If a line of the data below contains the string "Collapse", count it, then state the total alone.

━━━━━ Input material

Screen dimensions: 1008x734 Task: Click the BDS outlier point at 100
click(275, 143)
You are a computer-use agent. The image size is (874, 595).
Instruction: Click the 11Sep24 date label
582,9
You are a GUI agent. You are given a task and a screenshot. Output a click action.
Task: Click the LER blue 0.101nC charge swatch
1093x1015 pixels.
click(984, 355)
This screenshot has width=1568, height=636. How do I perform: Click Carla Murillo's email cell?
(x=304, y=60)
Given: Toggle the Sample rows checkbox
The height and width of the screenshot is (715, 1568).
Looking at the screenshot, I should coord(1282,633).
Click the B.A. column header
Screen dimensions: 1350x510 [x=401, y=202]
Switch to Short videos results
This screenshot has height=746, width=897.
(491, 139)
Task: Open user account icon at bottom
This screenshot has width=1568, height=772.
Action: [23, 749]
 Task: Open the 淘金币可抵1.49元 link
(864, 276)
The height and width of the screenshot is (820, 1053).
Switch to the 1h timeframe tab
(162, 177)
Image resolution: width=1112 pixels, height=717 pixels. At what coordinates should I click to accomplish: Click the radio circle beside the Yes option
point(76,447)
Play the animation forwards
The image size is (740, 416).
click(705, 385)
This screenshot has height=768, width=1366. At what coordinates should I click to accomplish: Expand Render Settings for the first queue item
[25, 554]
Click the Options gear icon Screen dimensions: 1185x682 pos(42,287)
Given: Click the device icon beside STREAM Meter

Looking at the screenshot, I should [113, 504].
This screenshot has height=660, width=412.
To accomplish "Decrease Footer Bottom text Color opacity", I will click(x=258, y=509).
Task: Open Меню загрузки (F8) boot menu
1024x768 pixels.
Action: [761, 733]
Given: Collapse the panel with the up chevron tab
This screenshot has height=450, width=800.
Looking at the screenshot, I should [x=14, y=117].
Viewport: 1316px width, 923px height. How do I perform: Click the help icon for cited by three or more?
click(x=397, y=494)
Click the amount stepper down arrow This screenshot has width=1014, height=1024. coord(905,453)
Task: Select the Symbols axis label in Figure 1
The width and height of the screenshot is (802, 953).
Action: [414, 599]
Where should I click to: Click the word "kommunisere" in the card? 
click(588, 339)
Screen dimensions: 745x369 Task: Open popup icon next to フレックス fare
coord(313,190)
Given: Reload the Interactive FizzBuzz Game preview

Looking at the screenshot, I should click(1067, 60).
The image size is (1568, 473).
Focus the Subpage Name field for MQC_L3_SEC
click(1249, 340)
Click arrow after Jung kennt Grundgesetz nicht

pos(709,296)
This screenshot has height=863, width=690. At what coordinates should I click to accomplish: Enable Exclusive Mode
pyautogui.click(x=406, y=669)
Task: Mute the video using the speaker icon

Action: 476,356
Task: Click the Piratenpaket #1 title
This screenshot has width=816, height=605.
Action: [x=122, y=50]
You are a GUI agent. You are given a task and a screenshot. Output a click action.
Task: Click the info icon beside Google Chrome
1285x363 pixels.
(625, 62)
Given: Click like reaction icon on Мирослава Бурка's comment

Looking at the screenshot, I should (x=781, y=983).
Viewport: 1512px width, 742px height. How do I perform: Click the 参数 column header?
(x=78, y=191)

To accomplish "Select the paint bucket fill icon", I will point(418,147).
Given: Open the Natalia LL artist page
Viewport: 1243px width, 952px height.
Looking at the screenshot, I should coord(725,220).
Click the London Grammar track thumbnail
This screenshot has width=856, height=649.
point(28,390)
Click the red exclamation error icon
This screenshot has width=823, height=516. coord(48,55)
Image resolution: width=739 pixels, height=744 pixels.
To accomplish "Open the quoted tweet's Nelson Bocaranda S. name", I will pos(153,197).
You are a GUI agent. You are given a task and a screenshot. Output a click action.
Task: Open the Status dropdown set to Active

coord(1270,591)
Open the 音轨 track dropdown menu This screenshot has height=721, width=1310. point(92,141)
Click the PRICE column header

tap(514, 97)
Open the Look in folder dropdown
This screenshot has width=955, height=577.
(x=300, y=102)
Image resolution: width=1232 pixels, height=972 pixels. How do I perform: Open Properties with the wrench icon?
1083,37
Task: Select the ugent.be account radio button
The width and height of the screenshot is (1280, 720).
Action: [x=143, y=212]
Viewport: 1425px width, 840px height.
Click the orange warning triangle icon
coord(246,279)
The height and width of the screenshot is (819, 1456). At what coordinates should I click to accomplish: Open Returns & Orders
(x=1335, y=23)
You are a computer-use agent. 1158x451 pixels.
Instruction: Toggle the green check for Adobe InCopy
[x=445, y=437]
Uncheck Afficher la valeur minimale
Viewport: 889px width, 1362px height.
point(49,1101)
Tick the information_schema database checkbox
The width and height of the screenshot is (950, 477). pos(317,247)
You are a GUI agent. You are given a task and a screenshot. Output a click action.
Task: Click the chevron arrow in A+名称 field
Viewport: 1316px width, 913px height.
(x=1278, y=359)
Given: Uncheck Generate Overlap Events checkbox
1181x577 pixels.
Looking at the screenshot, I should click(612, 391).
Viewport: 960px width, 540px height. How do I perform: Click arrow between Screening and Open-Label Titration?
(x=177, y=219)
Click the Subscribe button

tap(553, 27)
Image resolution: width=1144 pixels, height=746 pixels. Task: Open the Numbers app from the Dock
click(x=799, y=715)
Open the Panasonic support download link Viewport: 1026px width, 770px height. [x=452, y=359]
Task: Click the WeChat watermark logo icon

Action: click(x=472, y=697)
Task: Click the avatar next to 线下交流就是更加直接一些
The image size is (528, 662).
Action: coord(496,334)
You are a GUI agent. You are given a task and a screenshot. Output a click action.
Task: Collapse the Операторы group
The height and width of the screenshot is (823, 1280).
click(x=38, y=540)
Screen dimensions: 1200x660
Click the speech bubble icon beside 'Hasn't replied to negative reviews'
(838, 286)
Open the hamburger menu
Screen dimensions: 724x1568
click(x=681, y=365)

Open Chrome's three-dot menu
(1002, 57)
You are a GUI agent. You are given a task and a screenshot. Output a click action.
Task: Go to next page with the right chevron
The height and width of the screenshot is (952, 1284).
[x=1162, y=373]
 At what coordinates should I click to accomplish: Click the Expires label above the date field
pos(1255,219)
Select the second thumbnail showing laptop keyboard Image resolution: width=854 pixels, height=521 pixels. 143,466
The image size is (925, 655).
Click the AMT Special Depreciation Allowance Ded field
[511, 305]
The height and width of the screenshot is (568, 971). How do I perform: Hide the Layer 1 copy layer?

━━━━━━━━━━

Answer to this exercise:
2